CS50 Data Science & AI Fundamentals
Duration: 12 weeks
Prerequisite: Python basics
Tools: NumPy, pandas, Matplotlib, seaborn*, SQL, scikit-learn
▶ Week 0 — Data Mindset & Stack
- What is Data Science? Roles, workflow, reproducibility.
- Project structure, notebooks vs scripts, environments.
Mini-lab: Create a cookiecutter-style DS project skeleton.
▶ Week 1 — Python for Data
- NumPy arrays & vectorization; broadcasting.
- pandas Series/DataFrame: indexing, filtering, apply.
Problem set: Retail transactions cleanup + KPIs.
▶ Week 2 — Data Wrangling
- Merge/join, reshape (melt/pivot), groupby/agg.
- Handling missing/outliers; datetime ops; text columns.
Problem set: Multi-table join & feature creation.
▶ Week 3 — Visualization
- Matplotlib basics; seaborn* grammar; choosing the right chart.
- Storytelling, annotations, dashboards (intro).
Problem set: Exploratory data story with 4 charts.
▶ Week 4 — SQL for Analytics
- SELECT, JOINs, CTEs, window functions for metrics.
- SQLite + pandas; query optimization basics.
Problem set: Cohort & retention analysis with SQL.
▶ Week 5 — Probability Refresher
- Random variables, distributions, sampling.
- Law of large numbers, CLT; simulation in Python.
Problem set: Monte Carlo estimation mini-lab.
▶ Week 6 — Statistics & Inference
- Confidence intervals, hypothesis testing, p-values.

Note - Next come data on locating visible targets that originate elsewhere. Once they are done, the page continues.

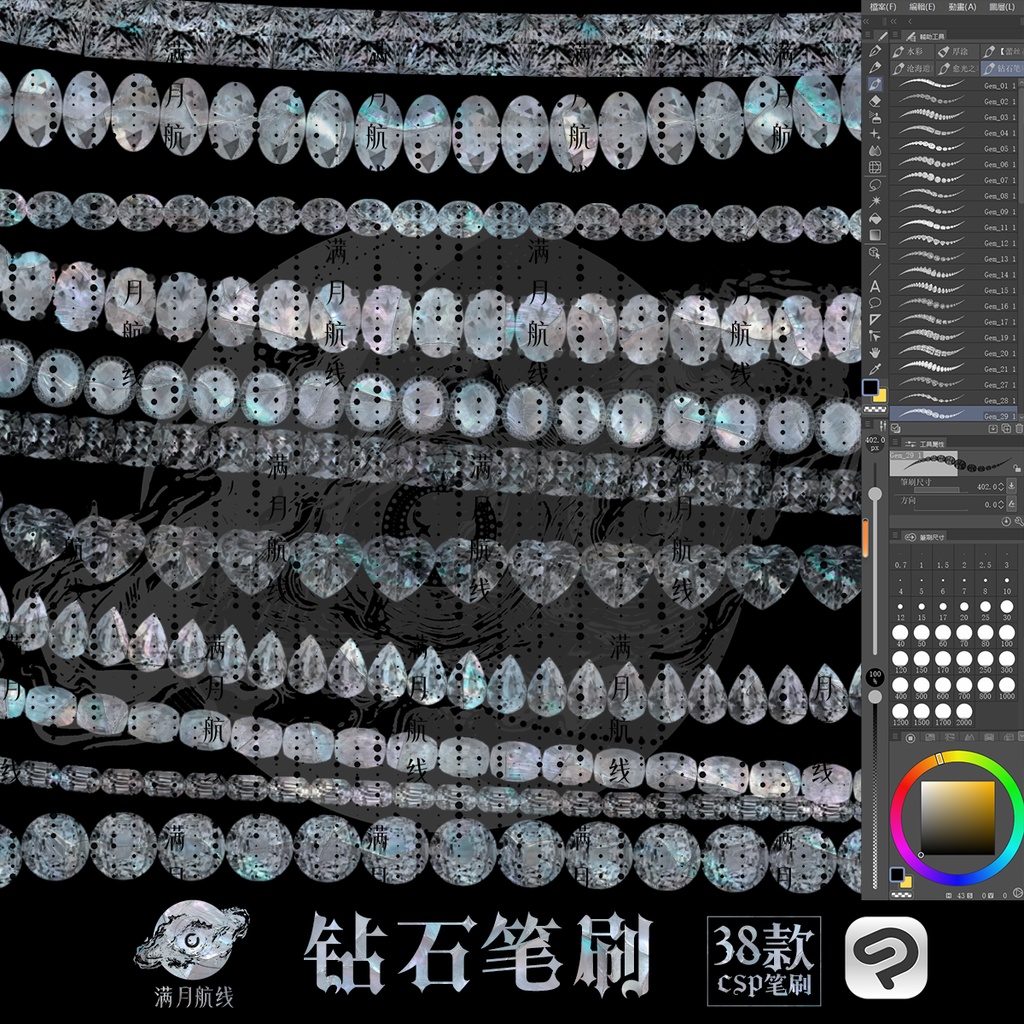Delete the selected sub tool via trash button
The width and height of the screenshot is (1024, 1024).
1019,429
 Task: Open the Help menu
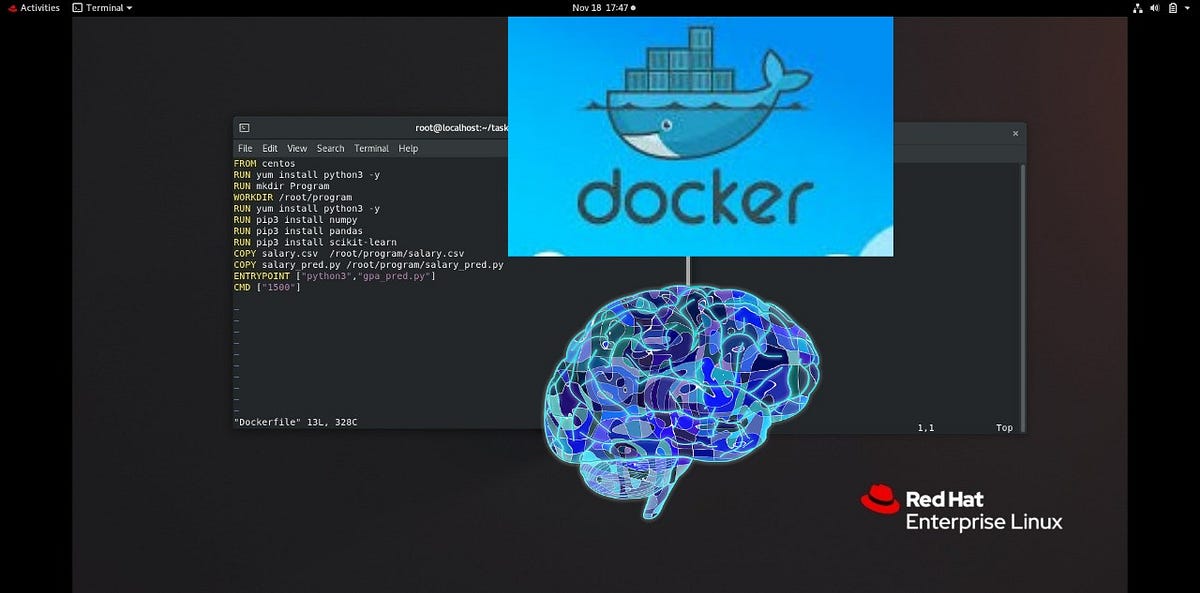tap(407, 147)
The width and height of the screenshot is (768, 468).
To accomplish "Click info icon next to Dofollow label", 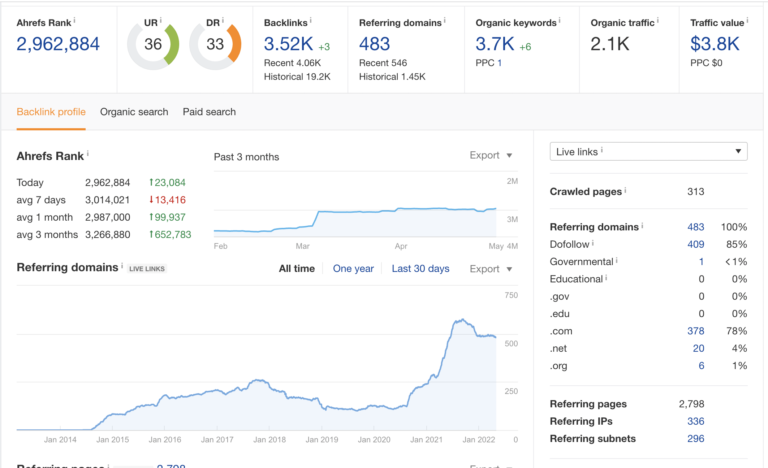I will pos(593,242).
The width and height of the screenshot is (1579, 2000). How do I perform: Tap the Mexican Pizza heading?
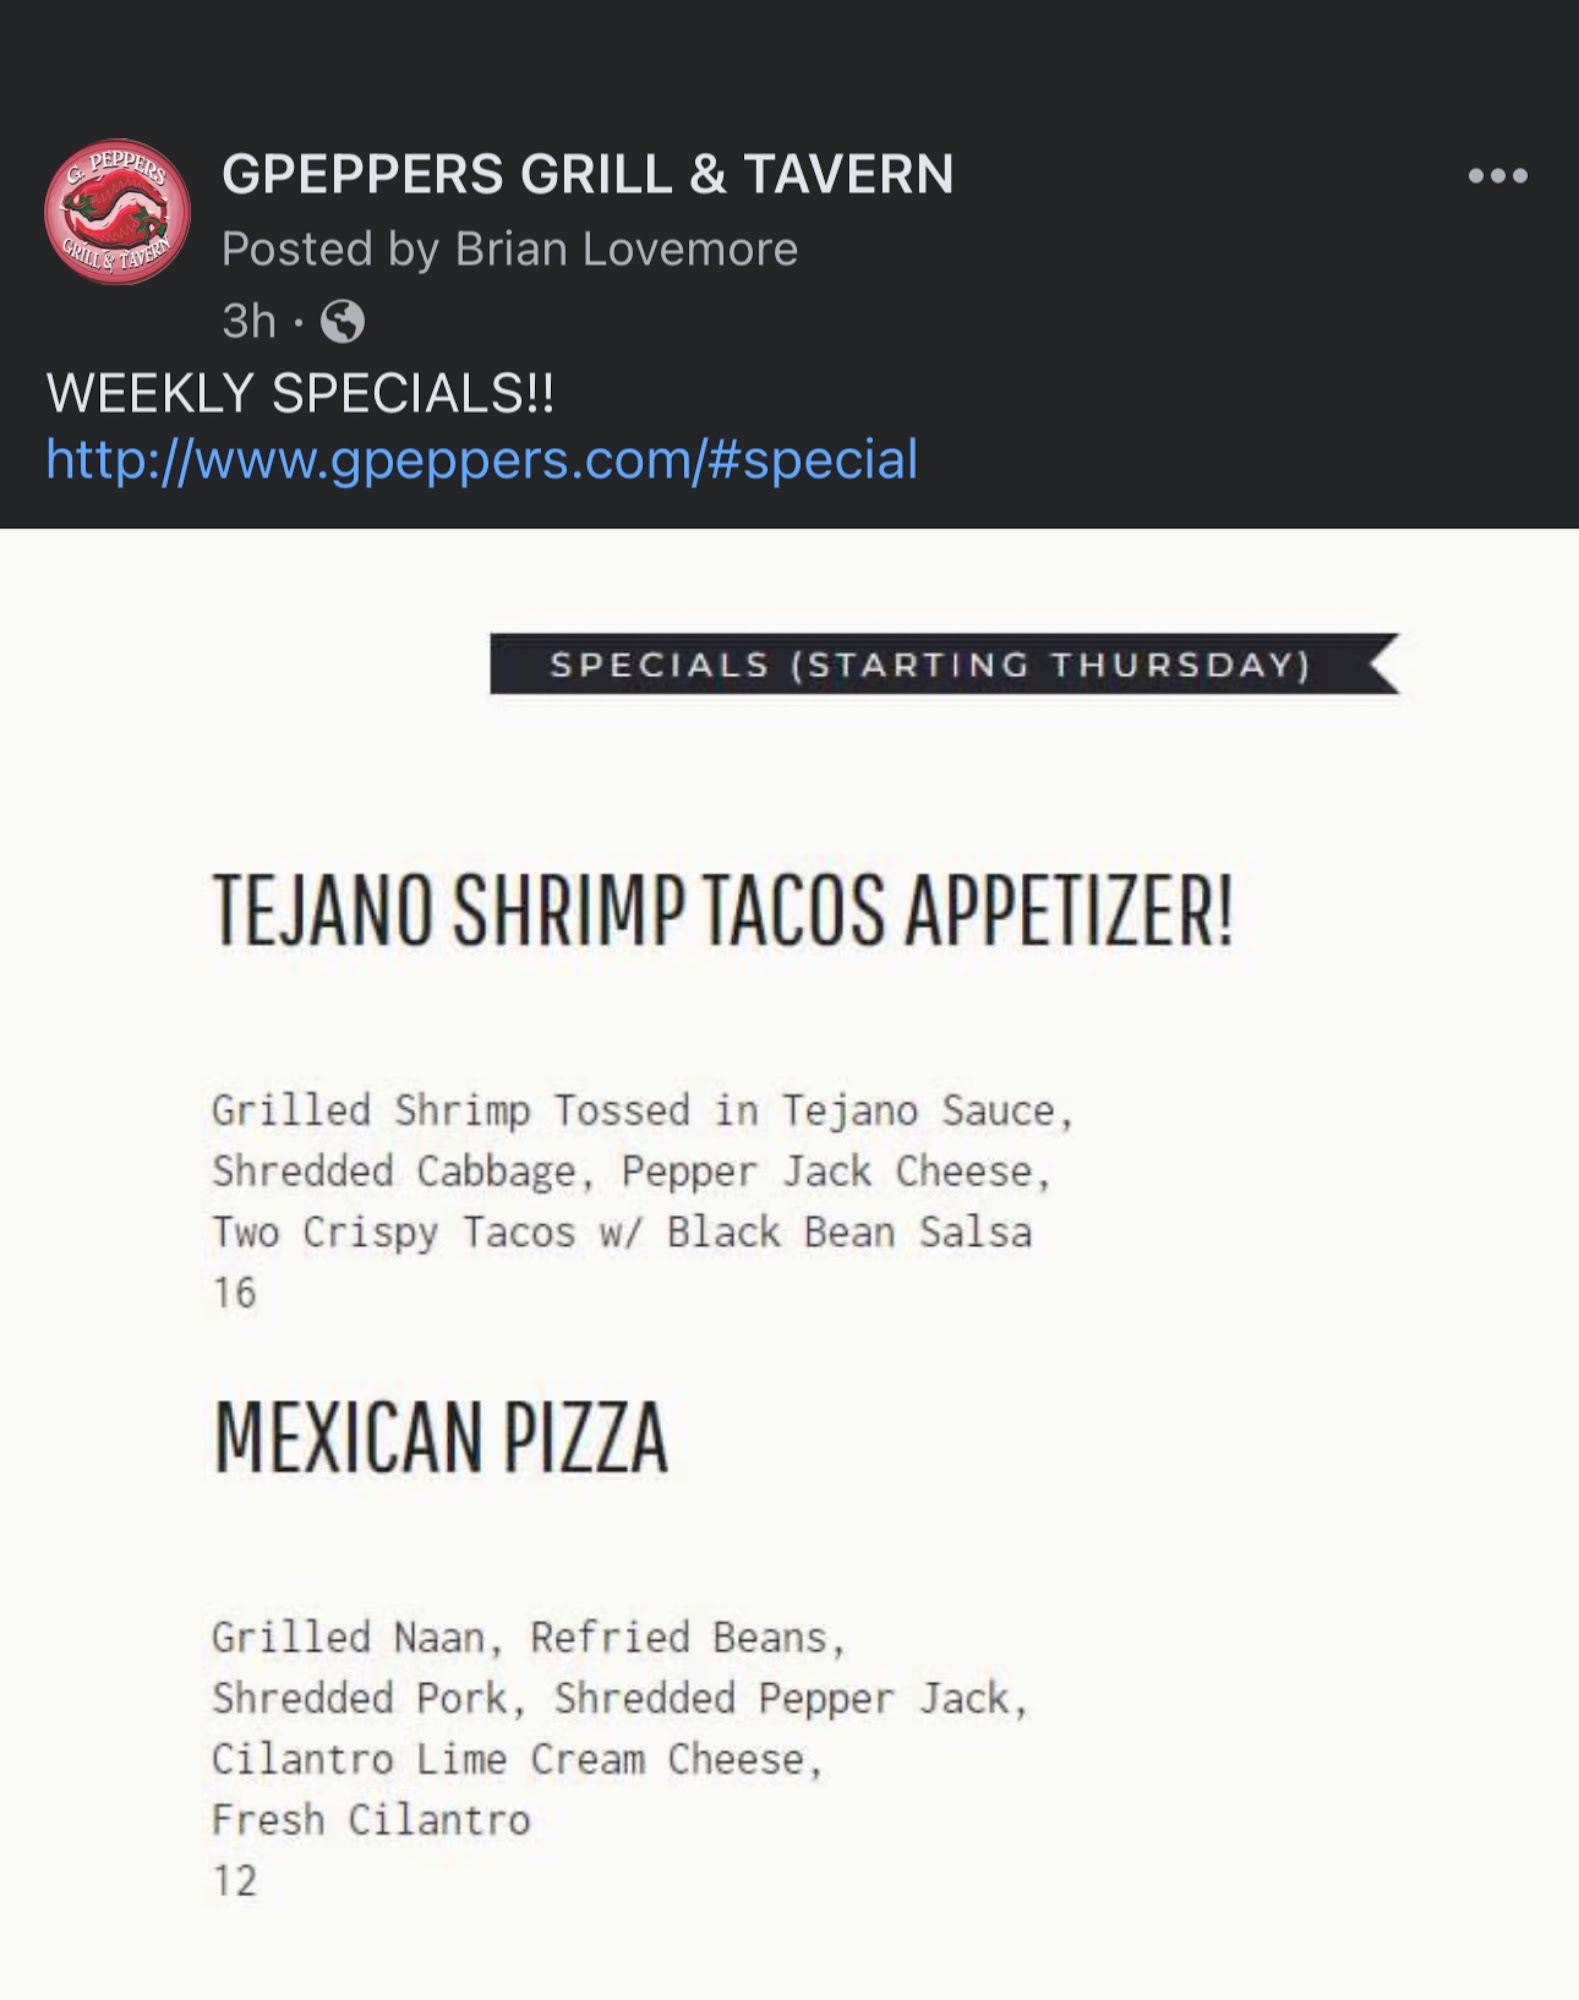[440, 1437]
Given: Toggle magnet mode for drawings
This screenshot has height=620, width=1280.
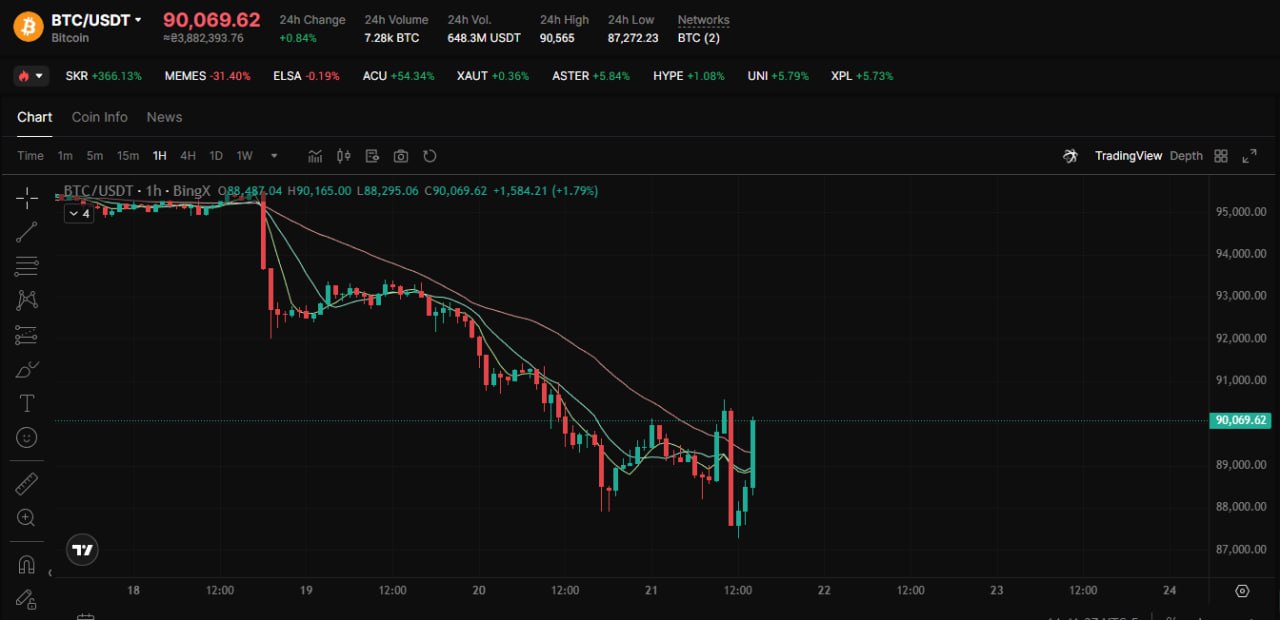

- AB testing design; power, effect size.
Problem set: AB test analysis & report.
▶ Week 7 — Linear Algebra for ML (Lite)
- Vectors, matrices, norms; projections; eigens (intuition).
- Practical: PCA from scratch vs scikit-learn.
Problem set: PCA on a high-dimensional dataset.
▶ Week 8 — ML Foundations
- Train/validation/test; metrics for regression & classification.
- Baselines, feature scaling, leakage, pipelines.
Problem set: Build a baseline model with a robust pipeline.
▶ Week 9 — Classical Models
- Logistic/linear regression, naive Bayes, SVM (intuition).
- Tree-based models overview; calibration & probability outputs.
Problem set: Compare 3 models on tabular data.
▶ Week 10 — Responsible AI
- Bias/fairness, data documentation, model cards.
- Privacy, PII handling, basic differential privacy ideas.
Problem set: Fairness audit + mitigations write‑up.
▶ Week 11 — MLOps Lite
- Experiment tracking, versioning, environments.
- Exporting models; simple FastAPI/Flask serving.
Deliverable: Reproducible training script + API stub.
▶ Week 12 — Capstone
- End‑to‑end project: data → model → report/dashboard.
Deliverables: Notebook/report, repo, short presentation.
* seabo rn is optional here for teaching; production charts can use Matplotlib/Plotly based on context.